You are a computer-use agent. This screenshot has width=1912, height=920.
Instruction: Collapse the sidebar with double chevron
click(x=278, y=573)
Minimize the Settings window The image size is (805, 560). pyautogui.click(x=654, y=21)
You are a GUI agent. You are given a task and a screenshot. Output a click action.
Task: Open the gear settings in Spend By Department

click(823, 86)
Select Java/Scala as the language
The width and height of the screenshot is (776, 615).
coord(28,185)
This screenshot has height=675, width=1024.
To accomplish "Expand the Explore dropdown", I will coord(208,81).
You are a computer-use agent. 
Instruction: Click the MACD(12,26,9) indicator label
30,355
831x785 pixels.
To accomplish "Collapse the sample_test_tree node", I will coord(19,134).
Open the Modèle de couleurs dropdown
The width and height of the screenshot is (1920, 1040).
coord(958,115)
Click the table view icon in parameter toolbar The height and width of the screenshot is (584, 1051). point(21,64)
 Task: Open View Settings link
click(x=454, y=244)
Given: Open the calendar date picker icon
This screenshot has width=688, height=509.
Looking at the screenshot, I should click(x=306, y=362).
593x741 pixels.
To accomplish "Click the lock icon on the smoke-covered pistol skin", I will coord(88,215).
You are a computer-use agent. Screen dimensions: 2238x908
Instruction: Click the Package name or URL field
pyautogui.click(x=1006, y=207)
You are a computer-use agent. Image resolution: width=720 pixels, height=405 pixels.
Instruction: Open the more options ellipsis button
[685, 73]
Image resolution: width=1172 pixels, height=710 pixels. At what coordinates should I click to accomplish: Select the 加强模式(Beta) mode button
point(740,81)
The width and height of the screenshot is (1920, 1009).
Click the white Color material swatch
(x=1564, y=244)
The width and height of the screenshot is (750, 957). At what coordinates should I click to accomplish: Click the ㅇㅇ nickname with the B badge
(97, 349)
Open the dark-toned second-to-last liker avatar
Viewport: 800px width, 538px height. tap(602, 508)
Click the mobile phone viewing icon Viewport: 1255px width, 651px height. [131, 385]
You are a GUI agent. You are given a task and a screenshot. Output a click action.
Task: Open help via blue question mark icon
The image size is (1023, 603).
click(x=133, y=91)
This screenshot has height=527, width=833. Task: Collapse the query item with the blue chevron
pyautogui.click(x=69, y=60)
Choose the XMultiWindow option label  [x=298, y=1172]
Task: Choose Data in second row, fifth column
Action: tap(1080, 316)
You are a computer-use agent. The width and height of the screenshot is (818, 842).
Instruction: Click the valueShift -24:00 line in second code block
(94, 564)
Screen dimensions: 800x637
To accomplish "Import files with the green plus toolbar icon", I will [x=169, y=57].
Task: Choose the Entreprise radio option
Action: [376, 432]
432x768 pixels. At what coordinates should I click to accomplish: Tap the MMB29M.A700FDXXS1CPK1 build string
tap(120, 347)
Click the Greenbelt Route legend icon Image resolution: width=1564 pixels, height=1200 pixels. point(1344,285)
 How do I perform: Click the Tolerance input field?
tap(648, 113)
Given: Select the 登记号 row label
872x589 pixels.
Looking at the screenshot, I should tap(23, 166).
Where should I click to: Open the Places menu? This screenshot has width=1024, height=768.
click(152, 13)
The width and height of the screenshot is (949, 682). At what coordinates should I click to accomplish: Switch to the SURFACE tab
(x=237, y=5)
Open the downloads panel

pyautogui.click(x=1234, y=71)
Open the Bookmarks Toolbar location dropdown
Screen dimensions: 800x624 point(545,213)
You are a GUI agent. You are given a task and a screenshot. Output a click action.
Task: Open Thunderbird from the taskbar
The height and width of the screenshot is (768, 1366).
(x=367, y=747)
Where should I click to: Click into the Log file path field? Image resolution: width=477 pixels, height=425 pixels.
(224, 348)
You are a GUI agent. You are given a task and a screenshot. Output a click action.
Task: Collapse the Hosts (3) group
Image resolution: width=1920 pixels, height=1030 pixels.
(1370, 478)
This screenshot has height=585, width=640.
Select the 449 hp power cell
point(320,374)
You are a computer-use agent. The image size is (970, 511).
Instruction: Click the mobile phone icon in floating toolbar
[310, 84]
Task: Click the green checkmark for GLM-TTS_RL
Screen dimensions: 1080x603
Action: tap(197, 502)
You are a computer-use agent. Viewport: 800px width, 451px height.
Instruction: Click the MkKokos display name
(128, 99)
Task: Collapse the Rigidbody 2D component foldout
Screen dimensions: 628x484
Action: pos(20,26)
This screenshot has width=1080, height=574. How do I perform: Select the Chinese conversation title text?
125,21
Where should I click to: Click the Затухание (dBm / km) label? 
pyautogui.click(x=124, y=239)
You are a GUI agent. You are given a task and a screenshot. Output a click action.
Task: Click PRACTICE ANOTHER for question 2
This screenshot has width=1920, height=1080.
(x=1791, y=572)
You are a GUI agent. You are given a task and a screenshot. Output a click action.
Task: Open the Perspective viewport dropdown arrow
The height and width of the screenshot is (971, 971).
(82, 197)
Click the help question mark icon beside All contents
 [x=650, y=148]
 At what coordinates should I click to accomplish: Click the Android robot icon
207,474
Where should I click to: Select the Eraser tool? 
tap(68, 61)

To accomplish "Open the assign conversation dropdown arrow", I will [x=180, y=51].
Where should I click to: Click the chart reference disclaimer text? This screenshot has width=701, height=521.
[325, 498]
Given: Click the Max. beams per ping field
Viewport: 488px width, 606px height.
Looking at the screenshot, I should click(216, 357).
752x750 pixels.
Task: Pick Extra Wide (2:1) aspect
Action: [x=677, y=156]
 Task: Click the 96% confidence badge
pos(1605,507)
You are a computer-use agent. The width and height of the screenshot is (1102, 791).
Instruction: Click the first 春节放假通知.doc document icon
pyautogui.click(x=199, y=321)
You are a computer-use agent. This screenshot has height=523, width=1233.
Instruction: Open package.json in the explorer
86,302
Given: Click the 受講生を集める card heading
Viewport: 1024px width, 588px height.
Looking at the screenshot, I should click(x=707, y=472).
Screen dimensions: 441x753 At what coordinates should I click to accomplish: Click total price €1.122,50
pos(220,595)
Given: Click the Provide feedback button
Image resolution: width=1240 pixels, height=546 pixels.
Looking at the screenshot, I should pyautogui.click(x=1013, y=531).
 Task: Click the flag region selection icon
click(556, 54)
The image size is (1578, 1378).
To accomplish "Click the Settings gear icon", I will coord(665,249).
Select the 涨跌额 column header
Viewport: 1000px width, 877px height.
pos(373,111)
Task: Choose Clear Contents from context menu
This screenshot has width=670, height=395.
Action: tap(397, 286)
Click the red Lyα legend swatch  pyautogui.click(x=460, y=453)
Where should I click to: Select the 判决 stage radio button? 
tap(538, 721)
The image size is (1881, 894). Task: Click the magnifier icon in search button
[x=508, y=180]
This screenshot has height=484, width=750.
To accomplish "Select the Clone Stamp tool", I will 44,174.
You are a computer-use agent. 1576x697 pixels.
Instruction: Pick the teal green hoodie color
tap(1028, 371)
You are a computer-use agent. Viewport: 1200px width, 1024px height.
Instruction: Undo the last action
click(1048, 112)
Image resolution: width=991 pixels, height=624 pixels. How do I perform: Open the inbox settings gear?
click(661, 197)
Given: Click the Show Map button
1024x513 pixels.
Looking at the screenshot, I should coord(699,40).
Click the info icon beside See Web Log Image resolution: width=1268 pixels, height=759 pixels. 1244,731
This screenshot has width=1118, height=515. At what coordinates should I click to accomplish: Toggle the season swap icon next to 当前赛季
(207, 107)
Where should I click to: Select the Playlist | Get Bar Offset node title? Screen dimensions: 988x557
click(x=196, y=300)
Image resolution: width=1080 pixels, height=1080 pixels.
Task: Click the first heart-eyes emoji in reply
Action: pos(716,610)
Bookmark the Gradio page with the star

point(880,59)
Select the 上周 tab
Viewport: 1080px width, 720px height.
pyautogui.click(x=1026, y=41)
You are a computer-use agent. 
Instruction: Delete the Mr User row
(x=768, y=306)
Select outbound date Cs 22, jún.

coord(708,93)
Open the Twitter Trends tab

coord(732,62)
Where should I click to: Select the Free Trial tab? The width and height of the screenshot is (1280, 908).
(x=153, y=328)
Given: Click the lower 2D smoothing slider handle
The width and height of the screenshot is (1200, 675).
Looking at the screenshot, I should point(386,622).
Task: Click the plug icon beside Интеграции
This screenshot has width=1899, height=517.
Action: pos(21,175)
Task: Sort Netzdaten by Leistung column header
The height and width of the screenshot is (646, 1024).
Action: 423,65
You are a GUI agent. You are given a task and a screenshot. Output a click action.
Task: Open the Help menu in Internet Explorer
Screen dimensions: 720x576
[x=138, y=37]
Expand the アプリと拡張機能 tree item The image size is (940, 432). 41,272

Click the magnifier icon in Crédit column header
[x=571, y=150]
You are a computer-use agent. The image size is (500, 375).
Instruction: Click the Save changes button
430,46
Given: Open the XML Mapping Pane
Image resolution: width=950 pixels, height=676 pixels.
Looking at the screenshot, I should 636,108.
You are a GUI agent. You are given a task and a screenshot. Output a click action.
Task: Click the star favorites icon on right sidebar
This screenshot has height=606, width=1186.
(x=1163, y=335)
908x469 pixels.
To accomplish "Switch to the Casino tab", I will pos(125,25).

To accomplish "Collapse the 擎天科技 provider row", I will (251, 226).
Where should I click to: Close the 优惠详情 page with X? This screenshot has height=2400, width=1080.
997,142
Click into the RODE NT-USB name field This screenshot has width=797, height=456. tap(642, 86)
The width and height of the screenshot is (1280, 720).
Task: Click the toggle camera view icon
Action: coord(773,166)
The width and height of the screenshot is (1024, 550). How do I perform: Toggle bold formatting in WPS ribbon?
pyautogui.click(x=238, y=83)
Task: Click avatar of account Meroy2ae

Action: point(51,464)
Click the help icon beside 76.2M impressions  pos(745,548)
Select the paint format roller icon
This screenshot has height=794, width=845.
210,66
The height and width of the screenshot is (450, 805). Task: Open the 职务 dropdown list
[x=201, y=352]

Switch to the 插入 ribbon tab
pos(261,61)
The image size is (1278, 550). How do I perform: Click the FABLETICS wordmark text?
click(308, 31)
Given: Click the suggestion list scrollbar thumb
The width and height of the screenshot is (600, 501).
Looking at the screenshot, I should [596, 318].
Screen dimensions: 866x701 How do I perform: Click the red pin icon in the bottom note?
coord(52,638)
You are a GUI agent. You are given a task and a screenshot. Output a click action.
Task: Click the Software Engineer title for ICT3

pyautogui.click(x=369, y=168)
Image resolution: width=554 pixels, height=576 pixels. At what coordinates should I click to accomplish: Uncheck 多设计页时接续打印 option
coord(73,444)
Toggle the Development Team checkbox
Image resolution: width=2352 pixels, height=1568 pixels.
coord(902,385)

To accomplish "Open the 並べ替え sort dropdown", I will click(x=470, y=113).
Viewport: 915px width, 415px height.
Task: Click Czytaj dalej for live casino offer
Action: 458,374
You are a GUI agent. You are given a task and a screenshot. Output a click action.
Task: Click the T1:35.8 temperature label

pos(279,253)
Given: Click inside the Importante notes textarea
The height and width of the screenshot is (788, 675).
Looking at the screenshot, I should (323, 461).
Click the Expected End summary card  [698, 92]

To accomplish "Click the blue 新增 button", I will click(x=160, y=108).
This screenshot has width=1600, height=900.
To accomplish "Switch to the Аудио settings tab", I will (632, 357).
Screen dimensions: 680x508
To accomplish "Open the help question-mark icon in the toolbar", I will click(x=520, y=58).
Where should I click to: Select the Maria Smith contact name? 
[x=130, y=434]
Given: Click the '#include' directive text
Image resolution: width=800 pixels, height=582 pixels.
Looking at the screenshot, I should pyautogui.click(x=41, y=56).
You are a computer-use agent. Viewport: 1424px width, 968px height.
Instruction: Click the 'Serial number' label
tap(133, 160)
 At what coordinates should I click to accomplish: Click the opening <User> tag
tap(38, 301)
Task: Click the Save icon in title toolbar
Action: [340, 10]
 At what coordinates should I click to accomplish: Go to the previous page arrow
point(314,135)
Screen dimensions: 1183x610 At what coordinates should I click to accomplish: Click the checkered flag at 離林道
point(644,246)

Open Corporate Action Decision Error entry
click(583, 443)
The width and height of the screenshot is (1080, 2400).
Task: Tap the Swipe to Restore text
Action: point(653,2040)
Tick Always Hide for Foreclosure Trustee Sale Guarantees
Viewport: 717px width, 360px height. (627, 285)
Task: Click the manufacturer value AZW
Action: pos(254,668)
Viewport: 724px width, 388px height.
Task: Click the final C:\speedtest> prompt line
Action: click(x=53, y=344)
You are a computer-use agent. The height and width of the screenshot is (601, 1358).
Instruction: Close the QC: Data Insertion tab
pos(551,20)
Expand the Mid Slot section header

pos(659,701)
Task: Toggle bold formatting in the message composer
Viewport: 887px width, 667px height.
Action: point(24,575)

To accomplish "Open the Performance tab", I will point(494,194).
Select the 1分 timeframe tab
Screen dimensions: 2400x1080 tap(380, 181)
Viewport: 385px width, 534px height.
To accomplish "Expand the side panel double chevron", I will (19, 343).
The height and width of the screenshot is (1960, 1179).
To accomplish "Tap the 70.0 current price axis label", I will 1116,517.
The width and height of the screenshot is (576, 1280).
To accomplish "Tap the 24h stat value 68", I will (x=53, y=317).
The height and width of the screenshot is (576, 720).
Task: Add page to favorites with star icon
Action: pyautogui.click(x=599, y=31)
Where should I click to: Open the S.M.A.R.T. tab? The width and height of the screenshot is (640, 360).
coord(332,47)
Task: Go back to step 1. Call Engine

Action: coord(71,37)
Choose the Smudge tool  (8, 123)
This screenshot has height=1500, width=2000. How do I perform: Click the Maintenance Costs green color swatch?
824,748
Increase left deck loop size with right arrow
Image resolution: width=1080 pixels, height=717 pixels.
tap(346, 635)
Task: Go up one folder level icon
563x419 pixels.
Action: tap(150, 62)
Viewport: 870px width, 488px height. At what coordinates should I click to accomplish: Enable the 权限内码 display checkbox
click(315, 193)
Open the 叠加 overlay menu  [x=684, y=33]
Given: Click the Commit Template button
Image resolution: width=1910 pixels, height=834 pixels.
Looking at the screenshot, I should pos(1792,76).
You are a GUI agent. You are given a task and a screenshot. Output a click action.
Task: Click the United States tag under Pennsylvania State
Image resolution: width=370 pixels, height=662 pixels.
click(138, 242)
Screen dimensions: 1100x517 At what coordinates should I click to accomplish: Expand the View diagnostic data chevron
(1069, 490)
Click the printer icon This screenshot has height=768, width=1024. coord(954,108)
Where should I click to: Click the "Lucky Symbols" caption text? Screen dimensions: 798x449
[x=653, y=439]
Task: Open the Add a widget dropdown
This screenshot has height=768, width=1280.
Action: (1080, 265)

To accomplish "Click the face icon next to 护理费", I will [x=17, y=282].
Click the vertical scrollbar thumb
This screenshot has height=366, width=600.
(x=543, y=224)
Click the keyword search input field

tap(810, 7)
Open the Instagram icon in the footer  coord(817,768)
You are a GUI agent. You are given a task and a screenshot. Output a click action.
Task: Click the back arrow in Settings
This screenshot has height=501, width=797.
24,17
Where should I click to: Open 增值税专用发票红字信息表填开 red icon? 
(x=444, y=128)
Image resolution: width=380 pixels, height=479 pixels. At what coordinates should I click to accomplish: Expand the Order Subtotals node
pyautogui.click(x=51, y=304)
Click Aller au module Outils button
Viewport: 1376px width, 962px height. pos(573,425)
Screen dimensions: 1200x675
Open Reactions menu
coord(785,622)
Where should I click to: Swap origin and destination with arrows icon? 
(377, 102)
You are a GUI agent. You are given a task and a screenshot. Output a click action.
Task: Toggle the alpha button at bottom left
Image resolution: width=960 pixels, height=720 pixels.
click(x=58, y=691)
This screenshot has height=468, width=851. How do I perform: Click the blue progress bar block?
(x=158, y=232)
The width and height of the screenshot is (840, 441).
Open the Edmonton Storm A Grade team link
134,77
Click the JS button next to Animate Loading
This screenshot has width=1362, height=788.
──────────────────────────────
Every line above that holds the word "from" is to be found and copied.

Task: Open Thunderbird from the taskbar
Task: Choose Clear Contents from context menu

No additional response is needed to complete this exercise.